THE TASK:
Begin at the line below that has "The width and height of the screenshot is (1231, 869)." and stop after the line that has "Click the Box". Please restate only those lines, word for word.

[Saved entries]

-*-*-

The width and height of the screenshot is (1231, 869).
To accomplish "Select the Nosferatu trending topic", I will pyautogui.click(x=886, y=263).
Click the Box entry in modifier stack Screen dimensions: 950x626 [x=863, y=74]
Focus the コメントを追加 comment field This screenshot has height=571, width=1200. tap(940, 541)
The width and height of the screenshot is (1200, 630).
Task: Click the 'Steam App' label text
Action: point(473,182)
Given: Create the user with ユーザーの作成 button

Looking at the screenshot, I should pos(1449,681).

-*-*-

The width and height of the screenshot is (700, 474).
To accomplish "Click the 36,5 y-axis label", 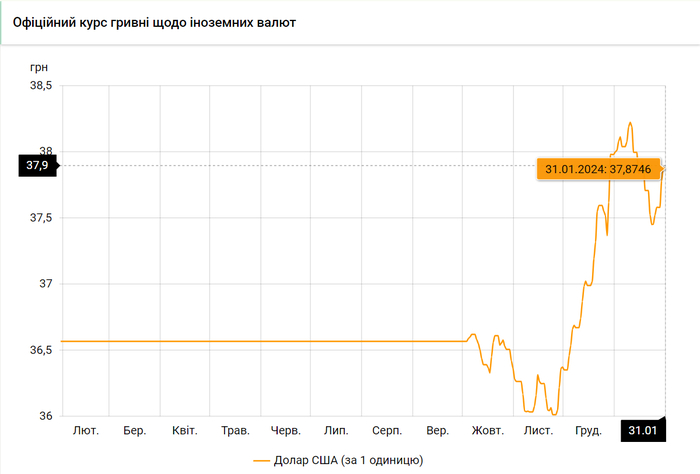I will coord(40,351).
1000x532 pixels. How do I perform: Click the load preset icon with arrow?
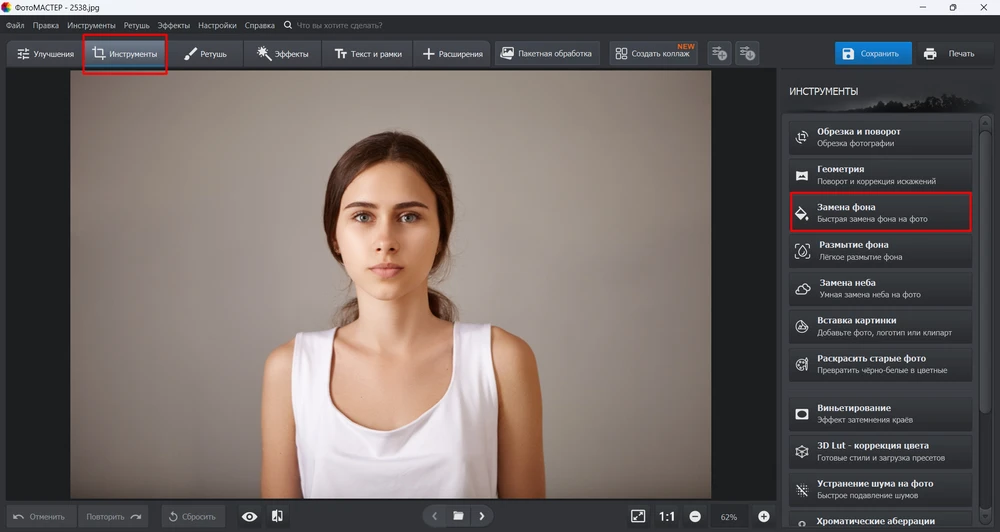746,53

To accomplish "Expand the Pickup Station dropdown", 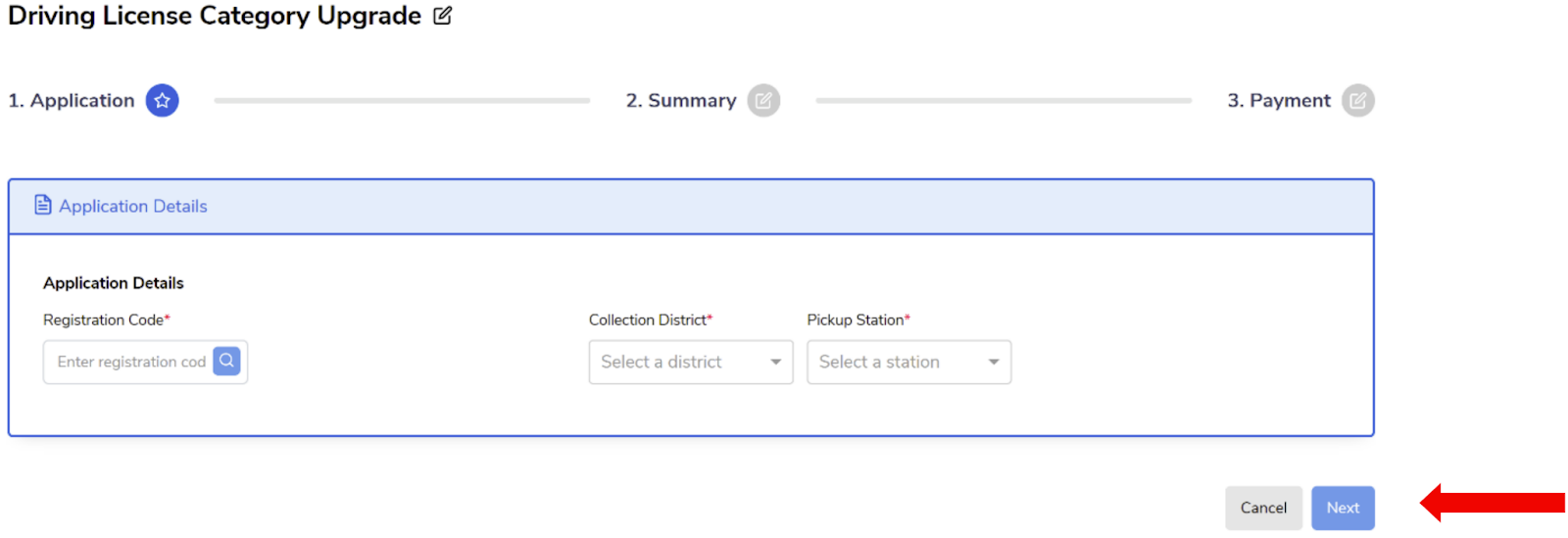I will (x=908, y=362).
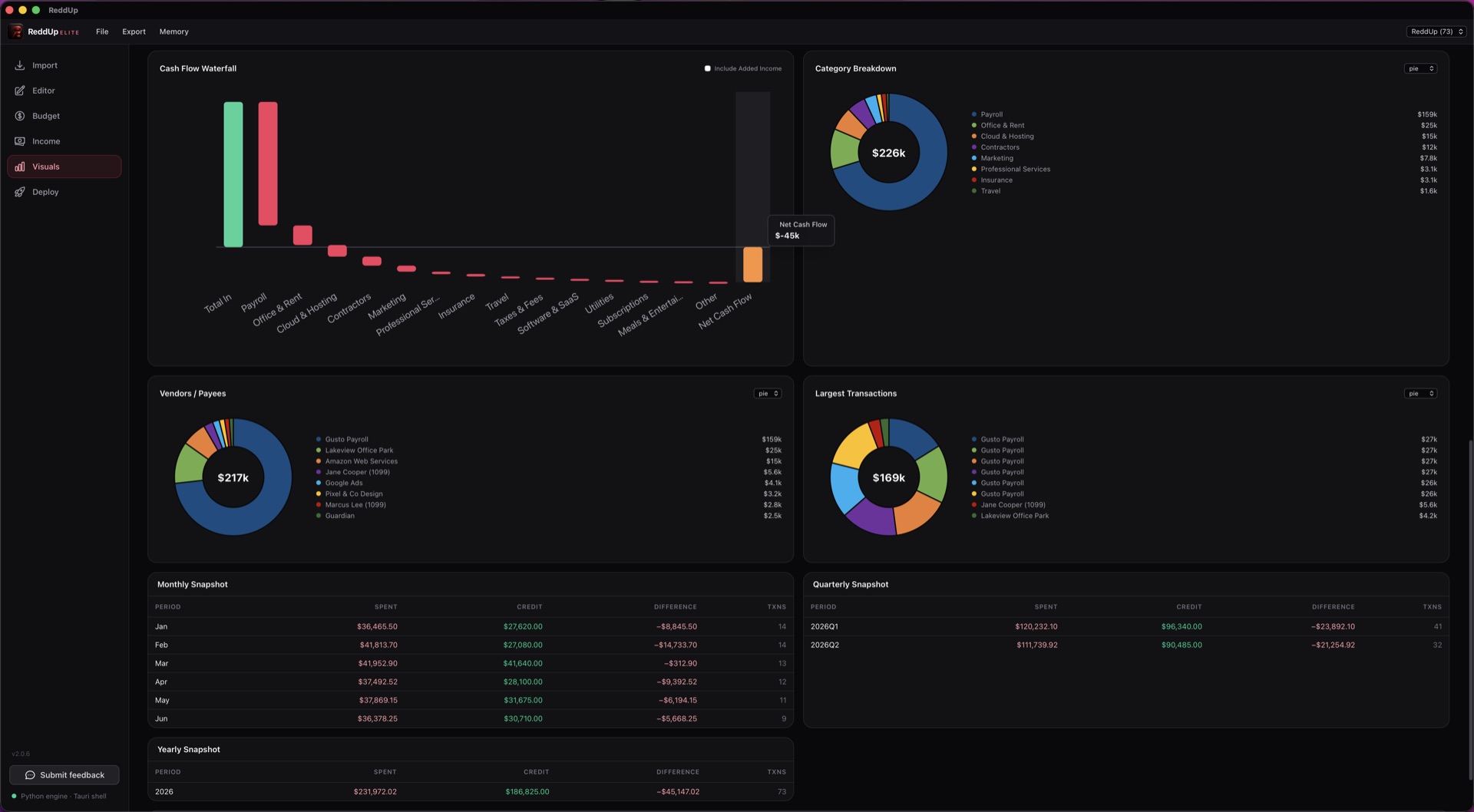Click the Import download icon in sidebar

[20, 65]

-*-*-

EXERCISE RESULT:
The width and height of the screenshot is (1231, 869).
To accomplish "Select the Nosferatu trending topic", I will pyautogui.click(x=886, y=263).
Click the Box entry in modifier stack Screen dimensions: 950x626 [x=863, y=74]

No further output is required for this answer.